# RIP John Meadows



## squatster (Aug 12, 2021)

https://www.google.com/amp/s/usdaynews.com/celebrities/celebrity-death/john-meadows-death-cause/amp/


----------



## squatster (Aug 12, 2021)

He was my favorite of all bodybuilders - not for his physic but for his incredible personality and huge heart


----------



## d2r2ddd (Aug 13, 2021)

and his humilty, he is one pro who will reply yr email or DM.


----------



## *Bio* (Aug 13, 2021)

Tragic beyond words!  He was a great guy.  I feel so bad for his wife and kids.  He was a real life super hero to his boys.  RIP


----------



## Elvia1023 (Aug 13, 2021)

Life isn't fair at times. Tragic loss. Just an all round great guy. You only have to see the reaction to his death on social media to see how much he was loved by people all over the world. I hope his family will be ok.


----------



## bbuck (Aug 13, 2021)

Bodybuilding aside. He was a man to be admired.


----------



## Rot-Iron66 (Aug 22, 2021)

Universally liked by (possibly) millions, just a great person!
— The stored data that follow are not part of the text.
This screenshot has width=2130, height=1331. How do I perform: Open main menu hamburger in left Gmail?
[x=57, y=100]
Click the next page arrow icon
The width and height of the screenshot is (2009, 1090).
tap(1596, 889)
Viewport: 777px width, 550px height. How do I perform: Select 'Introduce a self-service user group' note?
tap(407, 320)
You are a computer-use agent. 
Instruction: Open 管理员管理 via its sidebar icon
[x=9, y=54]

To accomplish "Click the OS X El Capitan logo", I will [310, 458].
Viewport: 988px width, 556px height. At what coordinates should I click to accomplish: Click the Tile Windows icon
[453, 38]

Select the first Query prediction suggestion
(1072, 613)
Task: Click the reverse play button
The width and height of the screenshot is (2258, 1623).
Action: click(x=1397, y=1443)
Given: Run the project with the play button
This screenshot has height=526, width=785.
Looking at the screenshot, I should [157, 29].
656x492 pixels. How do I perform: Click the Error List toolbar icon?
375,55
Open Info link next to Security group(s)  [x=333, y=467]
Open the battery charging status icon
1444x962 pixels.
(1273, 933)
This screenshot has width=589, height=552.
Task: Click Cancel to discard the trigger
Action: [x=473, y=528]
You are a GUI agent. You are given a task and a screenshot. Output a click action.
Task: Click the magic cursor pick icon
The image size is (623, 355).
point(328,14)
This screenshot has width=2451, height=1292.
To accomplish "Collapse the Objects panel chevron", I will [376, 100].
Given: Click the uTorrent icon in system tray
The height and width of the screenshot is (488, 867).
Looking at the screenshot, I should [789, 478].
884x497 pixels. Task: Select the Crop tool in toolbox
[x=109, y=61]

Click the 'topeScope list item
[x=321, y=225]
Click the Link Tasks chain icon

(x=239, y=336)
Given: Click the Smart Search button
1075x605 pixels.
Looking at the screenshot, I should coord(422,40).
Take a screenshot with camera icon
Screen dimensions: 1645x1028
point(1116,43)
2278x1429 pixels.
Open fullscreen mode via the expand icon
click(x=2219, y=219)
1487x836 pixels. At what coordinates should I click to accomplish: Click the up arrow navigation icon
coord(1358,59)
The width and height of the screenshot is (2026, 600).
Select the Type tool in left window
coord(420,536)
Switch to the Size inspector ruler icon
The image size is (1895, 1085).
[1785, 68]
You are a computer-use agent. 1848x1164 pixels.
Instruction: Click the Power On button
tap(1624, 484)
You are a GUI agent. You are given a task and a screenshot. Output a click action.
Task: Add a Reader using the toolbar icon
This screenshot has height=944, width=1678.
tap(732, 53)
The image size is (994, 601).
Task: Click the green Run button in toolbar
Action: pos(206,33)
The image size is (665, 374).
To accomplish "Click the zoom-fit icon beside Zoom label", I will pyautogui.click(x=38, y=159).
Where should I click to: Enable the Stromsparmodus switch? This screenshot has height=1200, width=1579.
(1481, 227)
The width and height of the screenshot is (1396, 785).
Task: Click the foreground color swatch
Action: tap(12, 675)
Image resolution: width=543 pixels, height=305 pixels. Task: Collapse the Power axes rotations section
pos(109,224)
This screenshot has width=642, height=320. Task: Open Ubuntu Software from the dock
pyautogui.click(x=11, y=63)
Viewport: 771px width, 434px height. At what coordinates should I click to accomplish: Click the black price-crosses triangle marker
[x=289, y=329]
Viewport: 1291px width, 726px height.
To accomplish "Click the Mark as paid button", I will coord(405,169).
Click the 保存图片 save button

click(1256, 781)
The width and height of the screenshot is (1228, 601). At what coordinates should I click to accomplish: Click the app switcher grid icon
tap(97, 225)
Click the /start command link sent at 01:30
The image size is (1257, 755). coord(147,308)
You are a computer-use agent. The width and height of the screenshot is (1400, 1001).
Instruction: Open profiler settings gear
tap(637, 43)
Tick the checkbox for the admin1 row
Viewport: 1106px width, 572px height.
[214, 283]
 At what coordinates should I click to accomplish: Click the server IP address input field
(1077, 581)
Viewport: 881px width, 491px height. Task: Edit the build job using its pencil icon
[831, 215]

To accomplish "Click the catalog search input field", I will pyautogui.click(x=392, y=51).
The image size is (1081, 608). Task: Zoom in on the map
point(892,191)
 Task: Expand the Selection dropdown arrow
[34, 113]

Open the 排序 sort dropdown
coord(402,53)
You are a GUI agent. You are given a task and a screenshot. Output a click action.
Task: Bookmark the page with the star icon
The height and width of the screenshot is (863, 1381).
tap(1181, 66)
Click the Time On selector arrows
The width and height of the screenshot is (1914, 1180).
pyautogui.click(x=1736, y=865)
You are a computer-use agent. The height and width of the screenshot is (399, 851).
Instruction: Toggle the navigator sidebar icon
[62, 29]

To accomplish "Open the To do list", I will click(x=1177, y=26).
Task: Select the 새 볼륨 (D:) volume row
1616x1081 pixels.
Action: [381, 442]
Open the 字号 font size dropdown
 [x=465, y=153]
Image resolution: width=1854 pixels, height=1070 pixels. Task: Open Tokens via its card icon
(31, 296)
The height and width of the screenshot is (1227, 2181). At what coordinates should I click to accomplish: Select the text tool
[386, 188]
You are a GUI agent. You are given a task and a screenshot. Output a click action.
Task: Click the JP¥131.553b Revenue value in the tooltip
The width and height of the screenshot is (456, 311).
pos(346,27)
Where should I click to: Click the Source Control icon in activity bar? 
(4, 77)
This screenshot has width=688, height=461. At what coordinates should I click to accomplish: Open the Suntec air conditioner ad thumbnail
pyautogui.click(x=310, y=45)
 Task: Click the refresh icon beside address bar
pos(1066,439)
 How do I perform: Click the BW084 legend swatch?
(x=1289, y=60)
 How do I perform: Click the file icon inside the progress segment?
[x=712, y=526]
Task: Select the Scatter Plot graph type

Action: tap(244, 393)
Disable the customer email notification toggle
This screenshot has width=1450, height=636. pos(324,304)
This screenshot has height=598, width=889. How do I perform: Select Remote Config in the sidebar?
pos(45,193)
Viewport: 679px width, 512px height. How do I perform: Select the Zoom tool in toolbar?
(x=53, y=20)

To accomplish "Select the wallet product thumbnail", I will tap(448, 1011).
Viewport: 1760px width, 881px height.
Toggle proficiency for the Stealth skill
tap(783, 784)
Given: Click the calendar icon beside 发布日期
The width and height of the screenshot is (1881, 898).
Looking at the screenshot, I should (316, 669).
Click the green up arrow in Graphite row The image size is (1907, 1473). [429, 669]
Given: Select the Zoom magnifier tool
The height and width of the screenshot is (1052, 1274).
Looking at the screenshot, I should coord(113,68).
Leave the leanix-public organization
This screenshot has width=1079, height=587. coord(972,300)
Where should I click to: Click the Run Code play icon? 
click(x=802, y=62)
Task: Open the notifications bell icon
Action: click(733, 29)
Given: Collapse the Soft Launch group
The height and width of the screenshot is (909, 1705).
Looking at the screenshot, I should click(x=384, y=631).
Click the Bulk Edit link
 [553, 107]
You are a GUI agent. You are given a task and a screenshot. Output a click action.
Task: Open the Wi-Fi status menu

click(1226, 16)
RIP...


----------



## Marshall (Sep 24, 2021)

RIP


----------



## matsuo munefusa (Oct 7, 2021)

Just watched my first JM video since he passed. I needed to watch it for a refresher on a movement but damn that was shitty. He’s been a staple for me in video and written word for a decade plus.


----------



## Samson48 (Oct 10, 2021)

So sad. Such a good voice in bodybuilding


----------